I find it fascinating that the Japanese consider blood types a means of determining one's personality. Any place that invents the Hay Fever Hat and the Baby Mop surely has many experts on personality traits. This is but one fact that blew my mind. Here's some more:
[Source: Who cares?]
Some other facts you may have not realized about blood also include:
1.)If there's any advice I can offer about blood...it's hard to clean up! Blood stains are near impossible to remove. I wouldn't know this from personal experience, I've simply heard about it on TV shows like CSI Miami and Glee Club. Blood also leaves behind traces of DNA too. Just ask any serial killer. What's that? You say you don't know any? Trust me, you probably do and just don't know it. You know that weird guy that rips the heads off of paper dolls who sits next to you on the bus/subway every day? Yep. He's a serial killer. The creepy uncle who always says inappropriate things at family gatherings, gets drunk and fiddles the neighborhood kids so he has to move every six months? Yep, him too. That eccentric investment banker you've been dating who constantly critiques the work of 1980s music, obsesses about his latest business card design as inferior in quality because it doesn't contain a watermark, and has plastic covers on his furniture? Yep. Total bloodthirsty maniac. So see, you're chances of knowing a serial killer are greater than you think. It's also a distinct possibility you're being stalked by them. Lucky!
2.)Blood banks are fronts for secret government experiments and illegal activities. If you didn't realize this before you donated, then the questionnaire they hand you should have sent up some red flags. An interrogation that requests the following, "Have you ever had hemophilia, menstrual cramps, or severed appendages? Have you ever had unprotected sex with a person or animal from Eastern Gumstump? Have you ever traveled to Milwaukee? Have you ever eaten people? Do you have any problem donating 1.5 gallons of blood today?" are all indications that you are about to be had. Any place that has giant needles, connected by a garden hose to a five-gallon bucket is cause for alarm. There's also a chance that much of that donated blood ends up on the black market and sold on street corners in Kuala Lampur. Here's a tip: Next time you do some international flying, don't bring along extra blood. And definitely don't bring it along in large, duct-taped plastic bags. If you have been duped into donating at a blood bank, just do yourself a favor..while they're not looking, substitute a bag of orange liquid and complain they gave you too much Tang. Faint. Tell them you saw the bag twitch. Anything to create a diversion..and get the hell out of there!

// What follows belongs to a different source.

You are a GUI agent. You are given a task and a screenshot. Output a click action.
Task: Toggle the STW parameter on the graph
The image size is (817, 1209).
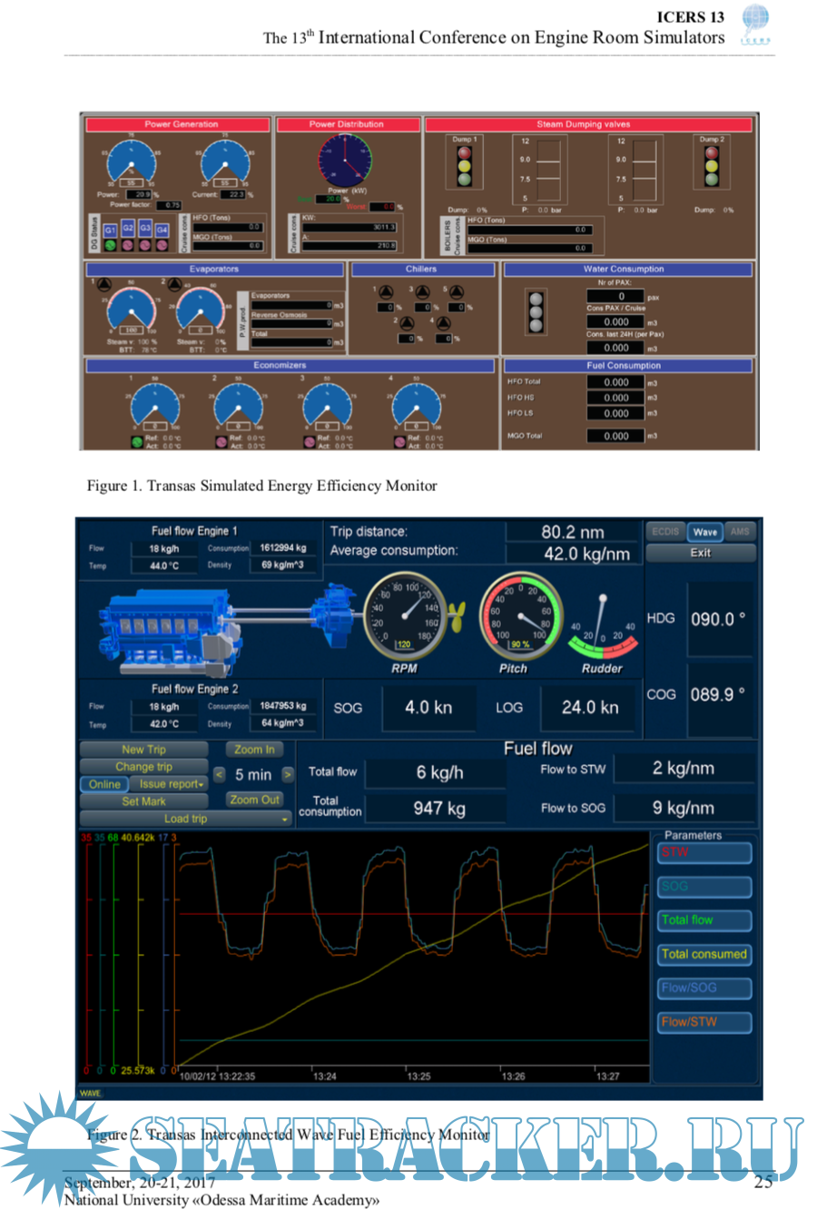(x=704, y=852)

3.)High blood pressure. It's not caused by an unhealthy diet or by stress alone. It develops from dealing with your family. Usually in-laws. To reduce your blood pressure you can try exercising, such as aerobics. Bending, twisting, gyrating, jumping up and down, and perspiring for 30 mins while beating the in-laws with everyday household items is always a great way to relieve stress and get exercise! Just be careful how much you do it. You don't want to overdo it and ruin a perfectly good carpet (see #1). Whoever said blood is thicker than water didn't have alcoholics in their family. By the way, the saying that only ninjas make the best in-laws is because when they say "you'll never even know we're here," well, you can really believe them. They also know how to use sharp pointy things and stick them where you don't like them. Ninjas suck.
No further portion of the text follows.